= WRITTEN EXERCISE =
According to the description of Ortelius' Azores map, which cartographer does Ortelius credit with mapping the islands?

= EXCERPT PROVIDED =

Açores Insulae

Method Copper engraved
Artist Ortelius, Abraham
Published Privilegio Imp. et Reg. Maiest. necnon Ordinum Belgicor. ad decennium. [Antwerp, 1588]
Dimensions 325 x 465 mm
Notes Ortelius' map of the Azores islands in the Atlantic, from the 1588 Spanish edition of the famous Theatrum Orbis Terrarum. The Azores, one of a number of sixteenth century locations for the Prime Meridian, are here shown 5° longitude west of the Ptolemaic meridian, as explained by textual notes in the beautiful and highly decorative cartouche in the top right corner of the map. The islands themselves, Cueruo, las Flores, Fayal, Graçiola, St George, Pico, Terçera, St Michael, and St Maria, are shown with their respective towns and settlements. Two large sailing ships and a sea monster occupy the waters of the Atlantic, and the map's title is enclosed in a large oriflamme. Another large cartouche in the bottom left corner, garlanded by fruit and ribbons, contains a description of the map's sources. Ortelius credits the Jesuit Portuguese cartographer Luis Teixeira with mapping the islands in 1584, the year in which this plate was first published. Teixeira's greatest cartographic achievement was his survey of Japan, also published by Ortelius, which became the standard reference for the country until Martino Martini's 1655 map.

= INFORMATION PROVIDED =
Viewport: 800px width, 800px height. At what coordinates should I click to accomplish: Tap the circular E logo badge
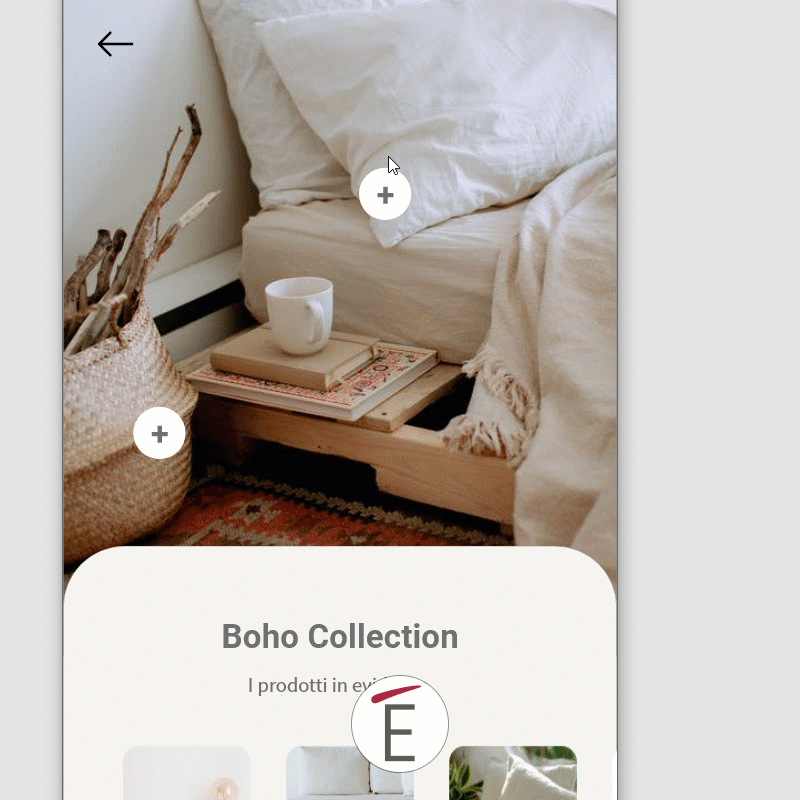click(400, 723)
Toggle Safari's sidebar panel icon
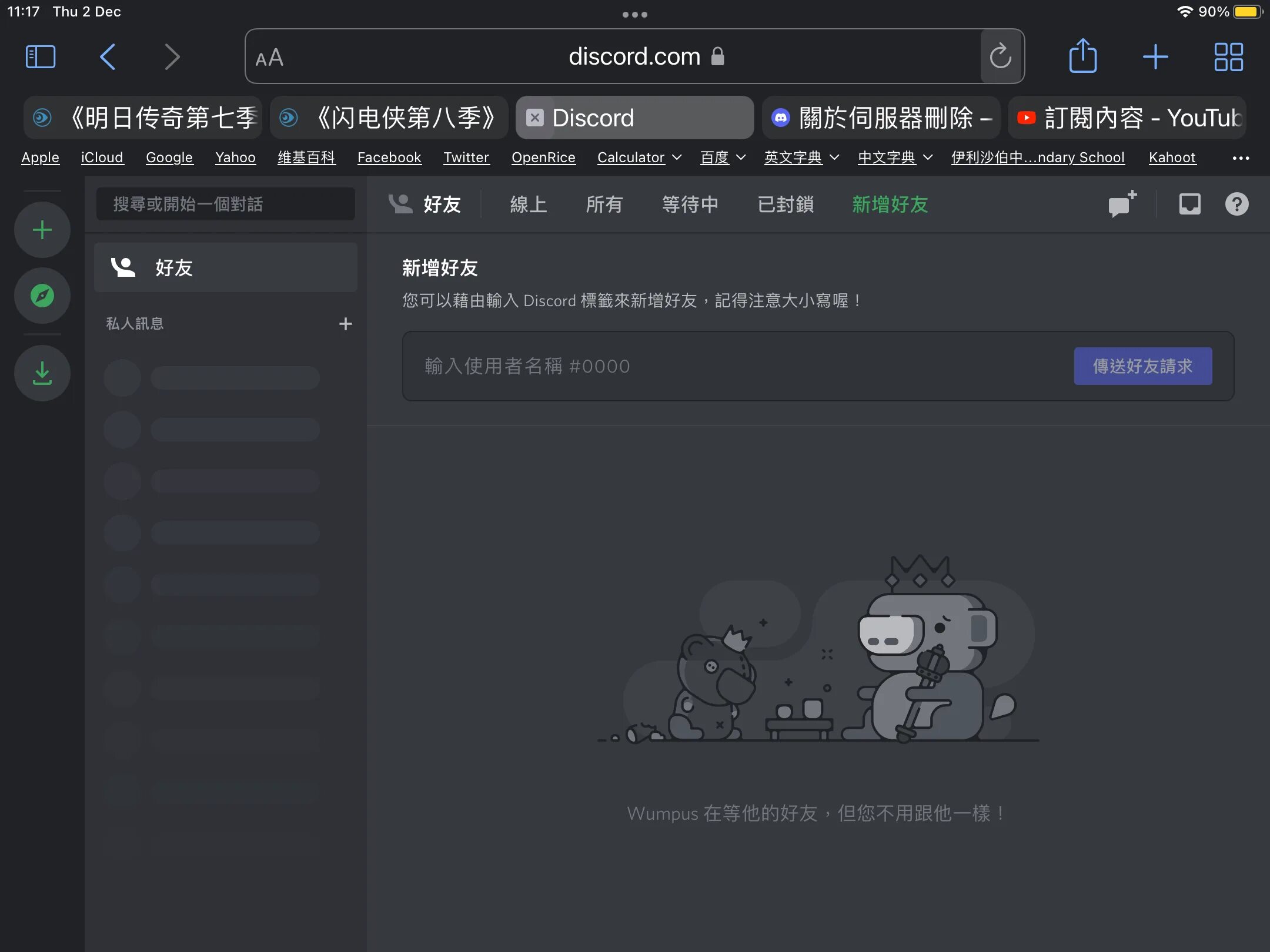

= WORKED SOLUTION =
The Jesuit Portuguese cartographer Luis Teixeira.